I noticed that Adorama had the Flashpoint 16x16 Softbox on sale last month and I decided to order one. At about $35 on sale, I was willing to give it a try. The size is about right for a few purposes I had in mind, such as photographing my small dogs and head shot portraits of people.
The Flashpoint softbox is designed to work with standard shoe mount flashes. It looks very close to a more expensive softbox made by Lastolite from what I can tell, although I haven't had the opportunity to make a direct comparison. The Lastolite folds up into a compact carry bag and the Flashpoint softbox works the same way. For my limited purposes, the Lastolite model is a bit pricey so I was glad to find a fairly inexpensive alternative.
Flashpoint softbox folded, laying on top of carrying case
The construction of this softbox is acceptable for its price point. The cloth is what I would call a medium thickness. Single stitching is used, which is not surprising. Rigid spring wire forms the framework that gives it shape. To open the softbox, you simply pull two corners apart and it springs open. The inside is silver lined and there are elastic loops in about the middle of the softbox that serve as anchor points for a handkerchief sized white diffusion panel. Oddly, no instructions were provided in the box. The assembly is relatively self explanatory though. I was a little afraid that I was going to break it when folding it back up since it takes a good bit of force to overcome the spring wire. I've popped mine open and closed dozens of times now and it is no worse for wear.
The white front diffusion attaches to a velcro strip around the inside edge. Unfortunately, there is no further velcro for attaching a grid in front of the panel. There is about 2 inches of the outside edges of the box extending past the panel, which helps contain light spill.
Assembled softbox, front view
A mounting bracket is supplied for attaching the softbox to a standard light stand. The back "lips" of the softbox are pulled over a metal ring. The rigid wire skeleton is what holds it on. The fit feels somewhat sloppy and I would be concerned about it popping off in a gust of wind. I haven't had any trouble so far though in a couple of outdoor shoots. The bracket includes a cold shoe adapter for a speed light type flashes. I do like the cold shoe as it is easy to attach the flash and it tightens down snuggly. A ball joint provides adjustment range. It is a rather flimsy feeling joint, but it does seem stable enough once it is tightened down. Unfortunately, the adjustment range of the ball joint is limited by the bracket design. You cannot get much of a downward angle to the softbox with this arrangement, but I found it adequate for my uses.
Rear view with flash mounted
One thing that is annoying to my obsessive self is that the softbox does not form a good square face when assembled. There always seems to be a slight slant to one side, kind of a spring memory thing from being folded. Futzing around with it by trying to bend it to proper shape helps a bit. It's not off by much and probably does not really matter in the big picture.
So, how are the shots with this thing? The first shot here is of one of my toy poodles, Lucy.
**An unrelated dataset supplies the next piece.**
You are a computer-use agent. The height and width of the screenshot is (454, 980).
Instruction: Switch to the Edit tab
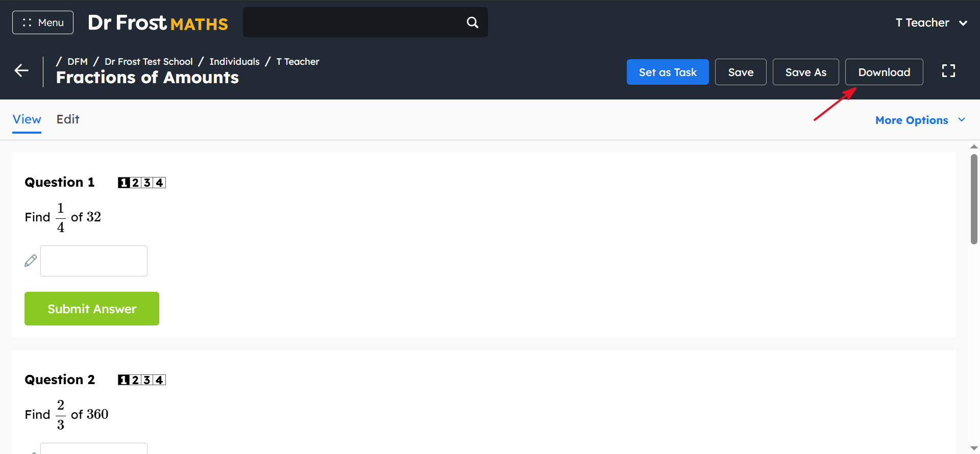point(68,119)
This softbox is a great size for small pets and I was able to move it in close and get a much nicer enveloping light on her than I have gotten with umbrellas. The softbox is at camera right, at about a 45 degree angle. There is just a small bit of light fired from a bare flash off to the left to help provide separation from the background. I have to say, black dogs are a tough subject to get the light right. I am happy with the results I'm getting with the softbox here. It is working better for me than a shoot through or reflected umbrella in this situation.
Softbox camera right
Next, I tried the softbox out with a closeup portrait of my model friend, Eight. The softbox is at camera left. The little bit of edge that extends past the front diffusion panel seems to do a good job with containing light spill. The small size makes it easy to bring the softbox in close to the subject without making her or him feel crowded. Here I used it with a low power flash to subtly light her in the shadowed area she was standing and add a bit of warmth to her skin tone with a slight warming gel. The softbox stayed put in spite of a breeze this day, in contrast to an umbrella that got knocked over earlier in the day.
Softbox camera left
While there are some weaknesses to this softbox, I'm pleased with my purchase overall. This softbox is a bargain, even at the current regular price of $45 at the time of this writing. I do have some concerns about its durability and time will tell how long it will last. I'm not certain it would stand up to heavy use with frequent tear down and setup. I don't think the fabric or stitching would stand up, but if you are careful it might just last a long time. For an occasionally used portable light modifier or keeping it permanently setup in a studio, it should be fine.